The objective of the study is to utilize a cross-sectional study design to describe internet usage and patient perceptions of orthopedic online information and to identify differences in usage patterns.
One thousand two hundred ninety-six questionnaires were distributed to consecutive patients at orthopedic outpatient clinics which consisted of questions pertaining to patients’ internet use. Basic demographic data were collected, and subgroup analyses were performed to examine the effect of three variables (age, gender, and clinic type) on various outcomes.
84.9% of patients reported access to the internet. Of patients with internet access, 64.7% reported using the internet for obtaining orthopedic information. 43.1% of the respondents who searched for orthopedic information rated it as “very useful,” 56.3% found it “somewhat useful,” and 0.6% found it “not at all useful”. Younger patients were more likely to have used the internet for health and orthopedic information and to have found this information either very or somewhat useful. Males were more likely to have found the internet information very useful. Overall, only 33.7% of patients who researched their current orthopedic complaint accessed the institutional website for information.

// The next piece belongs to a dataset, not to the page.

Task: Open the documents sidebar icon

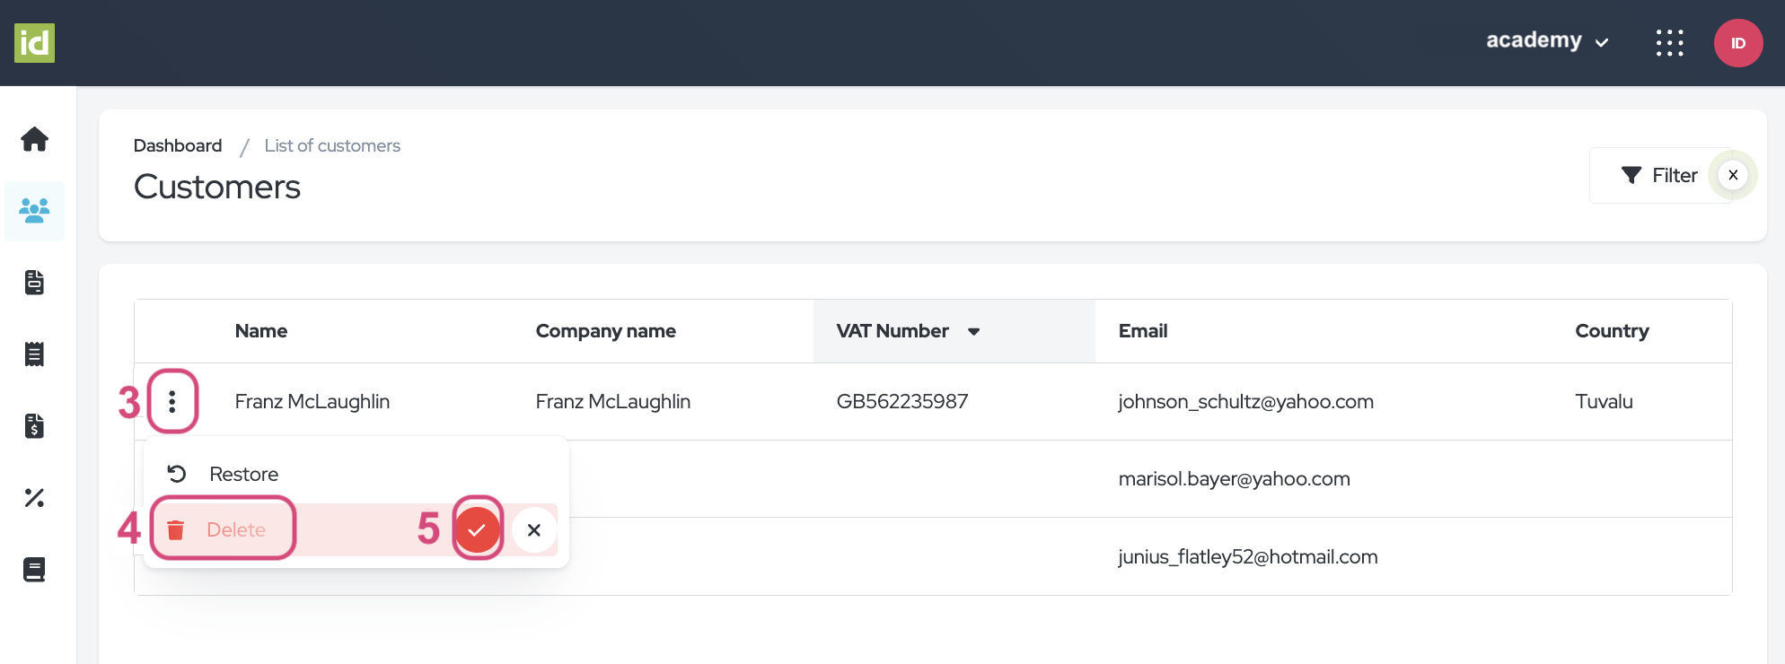Action: coord(34,283)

A large proportion of patients use the internet to research orthopedic information and most patients, especially younger males, find the information useful.
KeywordsInternet Health information Perception
Compliance with Ethical Standards
Conflict of Interest
M. Tyrrell Burrus, MD; Brian C. Werner, MD; James S. Starman, MD; Gregory M. Kurkis, MD; Jonathan M. Pierre, BS have declared that they have no conflict of interest. Joseph M. Hart, PhD reports other from Elsevier and Springbok, Inc., and grants from Genzyme, outside the work. David R. Diduch, MD reports grants from Aesculap/B. Braun, Genzyme and Zimmer, personal fees from Depuy-Mitek, other from Smith and Nephew and Springer, outside the work.
All procedures followed were in accordance with the ethical standards of the responsible committee on human experimentation (institutional and national) and with the Helsinki Declaration of 1975, as revised in 2008 (5).
Informed consent was obtained from all patients for being included in the study.